Daniels believes that early trauma contributed to his grandfather becoming an alcoholic. “He was a hard worker but he struggled with alcohol,” Daniels says. “The reality is my dad and his siblings could have fallen into that cycle…So what you’ve got to do is break that cycle.

“My dad had five siblings. All five of them are college graduates. All five of them are very strong members of the community, have raised great families, are just phenomenal members of society, (have) just contributed in ways that sometimes blow my mind.

“The reason why those five broke the cycle was because they had members of the community step in, and especially members of the family. So, if we’re going to fix this in this community, then we need a buy-in from all members of the community. The community brings in those individuals who want to break away from addiction. We need to be their friends and be kind.”
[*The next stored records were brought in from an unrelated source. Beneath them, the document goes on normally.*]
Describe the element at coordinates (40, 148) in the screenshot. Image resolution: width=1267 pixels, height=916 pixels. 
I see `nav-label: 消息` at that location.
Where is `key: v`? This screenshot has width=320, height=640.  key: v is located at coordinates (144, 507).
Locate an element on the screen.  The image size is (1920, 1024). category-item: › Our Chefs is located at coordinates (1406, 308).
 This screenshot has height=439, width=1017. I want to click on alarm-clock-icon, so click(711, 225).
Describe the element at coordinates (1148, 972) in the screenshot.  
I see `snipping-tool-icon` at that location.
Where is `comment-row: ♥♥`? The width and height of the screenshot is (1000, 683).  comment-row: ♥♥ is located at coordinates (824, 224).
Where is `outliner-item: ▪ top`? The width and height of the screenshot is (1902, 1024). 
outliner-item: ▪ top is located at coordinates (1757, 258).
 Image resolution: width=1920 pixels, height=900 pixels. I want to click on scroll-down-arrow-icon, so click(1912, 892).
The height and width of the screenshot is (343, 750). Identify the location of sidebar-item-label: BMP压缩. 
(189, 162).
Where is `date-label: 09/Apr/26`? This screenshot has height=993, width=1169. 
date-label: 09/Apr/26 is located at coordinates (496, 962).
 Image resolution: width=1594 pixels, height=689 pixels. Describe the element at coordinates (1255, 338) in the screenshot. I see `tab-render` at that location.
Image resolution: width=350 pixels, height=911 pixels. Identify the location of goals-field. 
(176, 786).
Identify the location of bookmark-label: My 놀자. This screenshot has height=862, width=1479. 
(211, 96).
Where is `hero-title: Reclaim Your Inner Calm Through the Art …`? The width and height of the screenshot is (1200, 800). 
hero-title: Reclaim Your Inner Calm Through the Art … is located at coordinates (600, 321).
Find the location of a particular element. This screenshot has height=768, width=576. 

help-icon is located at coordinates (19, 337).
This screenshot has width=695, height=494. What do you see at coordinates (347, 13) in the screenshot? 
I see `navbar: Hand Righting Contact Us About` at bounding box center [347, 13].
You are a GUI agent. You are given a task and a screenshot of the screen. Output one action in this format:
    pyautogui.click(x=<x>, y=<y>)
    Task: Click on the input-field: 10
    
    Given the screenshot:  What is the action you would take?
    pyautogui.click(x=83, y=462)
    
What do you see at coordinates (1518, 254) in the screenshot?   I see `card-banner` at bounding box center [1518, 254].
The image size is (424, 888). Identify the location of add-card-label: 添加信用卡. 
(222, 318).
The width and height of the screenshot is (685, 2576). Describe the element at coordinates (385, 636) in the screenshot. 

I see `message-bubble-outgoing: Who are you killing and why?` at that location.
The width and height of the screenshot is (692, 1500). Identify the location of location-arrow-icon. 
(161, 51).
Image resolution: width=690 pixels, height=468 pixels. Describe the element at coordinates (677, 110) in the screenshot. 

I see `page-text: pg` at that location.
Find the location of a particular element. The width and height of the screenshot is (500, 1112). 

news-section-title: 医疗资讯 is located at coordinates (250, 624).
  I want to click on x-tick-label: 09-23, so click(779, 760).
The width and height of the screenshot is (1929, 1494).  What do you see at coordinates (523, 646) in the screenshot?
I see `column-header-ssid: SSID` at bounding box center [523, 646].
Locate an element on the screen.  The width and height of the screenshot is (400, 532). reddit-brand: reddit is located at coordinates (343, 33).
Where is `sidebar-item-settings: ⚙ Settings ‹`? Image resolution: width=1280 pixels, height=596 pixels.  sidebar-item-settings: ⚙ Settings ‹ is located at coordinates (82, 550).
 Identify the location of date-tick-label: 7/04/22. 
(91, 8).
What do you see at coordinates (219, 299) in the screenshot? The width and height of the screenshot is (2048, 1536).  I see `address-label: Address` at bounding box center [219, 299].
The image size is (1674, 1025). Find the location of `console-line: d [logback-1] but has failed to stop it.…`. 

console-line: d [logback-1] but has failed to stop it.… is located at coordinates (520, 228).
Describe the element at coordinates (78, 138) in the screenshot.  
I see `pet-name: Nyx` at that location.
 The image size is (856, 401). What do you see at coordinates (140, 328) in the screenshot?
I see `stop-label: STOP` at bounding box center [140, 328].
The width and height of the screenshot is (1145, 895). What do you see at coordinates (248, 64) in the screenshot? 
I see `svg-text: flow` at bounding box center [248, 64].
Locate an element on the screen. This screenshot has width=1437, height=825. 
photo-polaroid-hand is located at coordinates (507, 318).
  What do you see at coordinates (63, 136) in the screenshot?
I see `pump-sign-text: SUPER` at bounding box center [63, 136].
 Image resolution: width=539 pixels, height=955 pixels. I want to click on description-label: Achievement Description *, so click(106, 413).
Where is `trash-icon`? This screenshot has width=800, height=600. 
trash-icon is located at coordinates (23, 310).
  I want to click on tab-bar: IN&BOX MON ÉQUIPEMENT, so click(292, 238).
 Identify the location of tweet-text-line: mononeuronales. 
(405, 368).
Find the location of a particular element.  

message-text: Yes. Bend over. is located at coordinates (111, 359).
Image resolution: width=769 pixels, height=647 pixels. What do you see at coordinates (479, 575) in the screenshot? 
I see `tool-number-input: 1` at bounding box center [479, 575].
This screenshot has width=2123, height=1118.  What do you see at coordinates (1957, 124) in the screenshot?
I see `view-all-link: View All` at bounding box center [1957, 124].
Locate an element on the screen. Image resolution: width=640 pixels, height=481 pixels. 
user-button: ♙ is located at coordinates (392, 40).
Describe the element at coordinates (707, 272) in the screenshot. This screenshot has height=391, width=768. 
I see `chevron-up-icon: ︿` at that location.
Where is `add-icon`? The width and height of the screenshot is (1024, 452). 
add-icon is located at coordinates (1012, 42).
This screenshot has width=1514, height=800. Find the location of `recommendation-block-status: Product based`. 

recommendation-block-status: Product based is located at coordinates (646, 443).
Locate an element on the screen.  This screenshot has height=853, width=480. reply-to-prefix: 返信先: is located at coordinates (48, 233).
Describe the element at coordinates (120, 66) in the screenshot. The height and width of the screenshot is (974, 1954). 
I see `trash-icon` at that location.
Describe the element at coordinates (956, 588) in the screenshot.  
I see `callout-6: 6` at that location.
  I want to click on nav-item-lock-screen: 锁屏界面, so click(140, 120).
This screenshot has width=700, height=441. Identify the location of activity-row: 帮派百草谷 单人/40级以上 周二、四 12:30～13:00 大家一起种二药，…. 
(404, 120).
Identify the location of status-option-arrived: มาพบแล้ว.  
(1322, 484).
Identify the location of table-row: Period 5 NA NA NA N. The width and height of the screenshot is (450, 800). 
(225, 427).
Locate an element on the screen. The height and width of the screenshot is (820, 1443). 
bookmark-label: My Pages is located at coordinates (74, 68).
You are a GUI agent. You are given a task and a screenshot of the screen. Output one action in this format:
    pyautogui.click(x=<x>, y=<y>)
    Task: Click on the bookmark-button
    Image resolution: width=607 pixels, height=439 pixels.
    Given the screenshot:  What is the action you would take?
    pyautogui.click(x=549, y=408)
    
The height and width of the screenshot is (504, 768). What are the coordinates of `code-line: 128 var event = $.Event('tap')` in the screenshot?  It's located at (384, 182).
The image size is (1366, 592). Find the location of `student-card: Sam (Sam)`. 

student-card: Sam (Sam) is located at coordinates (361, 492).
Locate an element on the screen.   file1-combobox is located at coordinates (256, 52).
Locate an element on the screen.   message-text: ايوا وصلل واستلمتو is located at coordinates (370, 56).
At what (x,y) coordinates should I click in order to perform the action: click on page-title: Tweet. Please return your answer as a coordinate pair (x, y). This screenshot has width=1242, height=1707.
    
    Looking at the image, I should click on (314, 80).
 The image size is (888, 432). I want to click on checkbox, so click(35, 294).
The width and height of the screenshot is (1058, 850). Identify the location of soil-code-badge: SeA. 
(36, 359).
Sparks relates how important it was to her recovery to have understanding and compassion. “Who could understand me? That was my biggest fear when I got out of jail….Who can I talk to, where can I go, what am I going to do?” She says finding people on the outside who did listen, understand and not judge “was my biggest thing,.”

Headley says that being in her church choir has helped reduce her anxiety. “They’ve taken me in. And they’ve loved me through it,” she says. Being in the choir, she says, takes her focus off the depression and anxiety she frequently experiences. “Looking at those notes in the choir keeps me in the present moment and alleviates a lot of the stress and pressure.”

Having seen so many addicts go through her program and having observed how they have fared afterwards, Castro stresses how important is for the community to take addicts in.

“A clean addict is the best person you’ll ever know,” she says. “They’re the most honest, straight, direct people, people that you would trust forever, when they’re in their sobriety. I honestly think the people who would be there for me are recovering addicts.”

“I see the ones who leave here and don’t come back and are doing well. They say the reason they are doing so well is that someone took a chance on them.”